On the morning of September 11th, the planes were halted. The airport was motionless for days, the stillness terrifying. For days I have been writing and rewriting this post, trying to tell my story of that day and what was lost. In the end I just deleted it because we all have a story of that day, and trying to tell it now seems a bit like hijacking a tragedy: Pay attention to me. Feel sorry for me.
I wasn’t quite sure what to do in my yoga classes this week. It’s been twelve years so perhaps I should just go about my business of telling people where to place their hands and feet. But that didn’t feel quite right either. A few weeks ago, in my own practice, I did one of my Seane Corn yoga videos in which she said, “The body remembers everything. And that includes hate, heartbreak, loss.” Loss. The thing I am learning as I get older is that time really doesn’t heal all wounds.
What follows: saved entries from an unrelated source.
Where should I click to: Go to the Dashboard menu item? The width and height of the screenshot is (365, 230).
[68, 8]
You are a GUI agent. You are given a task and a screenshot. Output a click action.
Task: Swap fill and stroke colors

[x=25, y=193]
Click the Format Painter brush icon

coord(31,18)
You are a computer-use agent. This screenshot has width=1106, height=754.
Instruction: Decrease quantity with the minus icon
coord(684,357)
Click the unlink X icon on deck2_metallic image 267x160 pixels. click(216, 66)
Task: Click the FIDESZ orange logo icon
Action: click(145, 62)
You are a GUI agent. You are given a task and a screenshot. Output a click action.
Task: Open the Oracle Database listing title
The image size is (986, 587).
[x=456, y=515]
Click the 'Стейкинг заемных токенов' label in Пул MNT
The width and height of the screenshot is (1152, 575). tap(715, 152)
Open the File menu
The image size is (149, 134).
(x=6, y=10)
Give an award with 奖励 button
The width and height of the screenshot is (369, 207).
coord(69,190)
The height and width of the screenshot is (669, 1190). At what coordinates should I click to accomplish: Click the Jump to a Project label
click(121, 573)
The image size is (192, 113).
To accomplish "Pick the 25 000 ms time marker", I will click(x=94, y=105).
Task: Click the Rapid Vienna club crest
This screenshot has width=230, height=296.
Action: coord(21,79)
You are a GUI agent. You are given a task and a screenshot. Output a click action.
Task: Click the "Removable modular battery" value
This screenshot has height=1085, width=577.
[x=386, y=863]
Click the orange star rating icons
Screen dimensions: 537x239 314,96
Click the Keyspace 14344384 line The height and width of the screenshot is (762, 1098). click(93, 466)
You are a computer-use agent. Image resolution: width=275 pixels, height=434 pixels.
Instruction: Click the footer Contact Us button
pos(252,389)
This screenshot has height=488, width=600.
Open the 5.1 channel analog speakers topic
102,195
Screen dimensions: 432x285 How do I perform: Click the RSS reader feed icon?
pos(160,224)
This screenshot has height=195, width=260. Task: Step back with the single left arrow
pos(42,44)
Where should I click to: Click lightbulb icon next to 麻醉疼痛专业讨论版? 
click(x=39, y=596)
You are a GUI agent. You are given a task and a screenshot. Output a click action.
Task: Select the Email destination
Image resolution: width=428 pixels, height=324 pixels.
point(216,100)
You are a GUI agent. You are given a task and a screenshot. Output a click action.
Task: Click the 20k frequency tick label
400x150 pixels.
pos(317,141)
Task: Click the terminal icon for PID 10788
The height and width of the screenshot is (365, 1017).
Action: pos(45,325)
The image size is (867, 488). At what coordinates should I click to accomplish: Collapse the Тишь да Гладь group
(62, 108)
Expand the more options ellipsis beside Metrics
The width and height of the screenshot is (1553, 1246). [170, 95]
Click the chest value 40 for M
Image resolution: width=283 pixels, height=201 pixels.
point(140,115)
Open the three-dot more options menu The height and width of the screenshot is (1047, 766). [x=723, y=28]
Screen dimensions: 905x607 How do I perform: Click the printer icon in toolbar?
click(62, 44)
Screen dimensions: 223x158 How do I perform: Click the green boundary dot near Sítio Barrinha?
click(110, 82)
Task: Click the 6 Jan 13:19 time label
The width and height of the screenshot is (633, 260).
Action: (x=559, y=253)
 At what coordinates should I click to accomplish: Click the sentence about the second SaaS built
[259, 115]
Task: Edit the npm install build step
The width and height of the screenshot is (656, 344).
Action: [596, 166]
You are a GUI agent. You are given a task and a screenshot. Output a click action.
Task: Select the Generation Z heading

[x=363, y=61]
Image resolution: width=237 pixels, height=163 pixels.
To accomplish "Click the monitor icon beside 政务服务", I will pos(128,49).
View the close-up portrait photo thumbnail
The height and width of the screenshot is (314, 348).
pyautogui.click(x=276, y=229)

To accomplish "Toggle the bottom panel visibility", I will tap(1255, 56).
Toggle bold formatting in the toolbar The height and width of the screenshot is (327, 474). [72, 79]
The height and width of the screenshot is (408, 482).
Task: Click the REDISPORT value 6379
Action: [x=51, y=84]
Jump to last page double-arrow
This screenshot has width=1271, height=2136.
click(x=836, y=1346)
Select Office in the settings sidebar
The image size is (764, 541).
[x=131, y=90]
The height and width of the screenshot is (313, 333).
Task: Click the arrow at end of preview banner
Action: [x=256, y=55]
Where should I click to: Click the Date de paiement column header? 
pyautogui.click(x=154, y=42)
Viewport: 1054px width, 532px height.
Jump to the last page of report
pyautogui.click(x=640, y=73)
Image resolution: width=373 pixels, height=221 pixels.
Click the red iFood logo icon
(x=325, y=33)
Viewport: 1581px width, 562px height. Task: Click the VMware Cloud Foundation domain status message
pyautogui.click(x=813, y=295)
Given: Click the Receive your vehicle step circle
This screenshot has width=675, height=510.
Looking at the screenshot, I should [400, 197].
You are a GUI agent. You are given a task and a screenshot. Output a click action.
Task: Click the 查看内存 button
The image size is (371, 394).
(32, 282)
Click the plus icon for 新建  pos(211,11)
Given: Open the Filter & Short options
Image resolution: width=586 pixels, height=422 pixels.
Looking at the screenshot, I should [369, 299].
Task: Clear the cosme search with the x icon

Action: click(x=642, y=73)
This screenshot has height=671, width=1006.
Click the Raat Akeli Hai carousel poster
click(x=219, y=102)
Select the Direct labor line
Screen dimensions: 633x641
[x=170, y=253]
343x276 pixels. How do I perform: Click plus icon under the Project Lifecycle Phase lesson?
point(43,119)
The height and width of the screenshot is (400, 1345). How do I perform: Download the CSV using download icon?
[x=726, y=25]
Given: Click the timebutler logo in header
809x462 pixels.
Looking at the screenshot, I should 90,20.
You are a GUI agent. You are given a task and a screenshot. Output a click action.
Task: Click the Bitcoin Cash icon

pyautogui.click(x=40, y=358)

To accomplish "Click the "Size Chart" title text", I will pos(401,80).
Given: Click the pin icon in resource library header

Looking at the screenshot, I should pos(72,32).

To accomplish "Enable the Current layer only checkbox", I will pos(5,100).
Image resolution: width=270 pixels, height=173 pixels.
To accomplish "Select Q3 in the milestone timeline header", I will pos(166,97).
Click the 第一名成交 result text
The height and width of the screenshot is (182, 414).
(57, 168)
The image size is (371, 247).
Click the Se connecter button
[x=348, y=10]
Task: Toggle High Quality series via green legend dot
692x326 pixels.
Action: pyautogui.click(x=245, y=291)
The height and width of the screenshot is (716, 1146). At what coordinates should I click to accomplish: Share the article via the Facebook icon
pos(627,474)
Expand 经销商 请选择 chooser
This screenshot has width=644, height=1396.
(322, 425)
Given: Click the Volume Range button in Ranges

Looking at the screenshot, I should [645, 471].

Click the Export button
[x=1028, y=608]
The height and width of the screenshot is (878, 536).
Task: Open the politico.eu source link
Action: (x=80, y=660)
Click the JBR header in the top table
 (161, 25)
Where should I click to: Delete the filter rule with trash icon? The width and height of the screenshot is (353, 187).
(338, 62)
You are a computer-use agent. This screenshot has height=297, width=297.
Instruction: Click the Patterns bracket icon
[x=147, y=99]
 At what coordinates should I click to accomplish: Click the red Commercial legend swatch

Perhaps time gives us some distance, maybe a little space, but time also makes things complicated in that we begin to layer our tragedies, or at least I do. September 11th is not just the catastrophe of a day but the sum of all heartbreak from a lifetime of Septembers, the same way that JFK’s assasignation now symbolizes not just the death of a president but the loss of a certain glamour and promise, hope and prestige. We remember the Challenger not just as a shocking tragedy but also as the sucker punch, the explosion of innocence. Now, it seems, rather than being united by a horrible day, we are united by our grief. As in so many other instances, the universal has become personal and the personal universal.
This past weekend I was irritable and impatient. On Sunday night, Scott and I were awakened by a deafening thunder storm, and when I fell back to sleep, I dreamed of tanks in the Syrian desert, dust and ash falling like ticker tape. And then I was in the ocean, and the tanks were shaped like humpback whales, diving and surfacing in the black water.
Fear, grief, and anger have been shadowing me since the beginning of the month and I am trying to dodge them because I don’t want to be afraid and sad and angry twelve years later. I want to be good. I want to be fine. Instead, I have this unreliable, calcifying heart.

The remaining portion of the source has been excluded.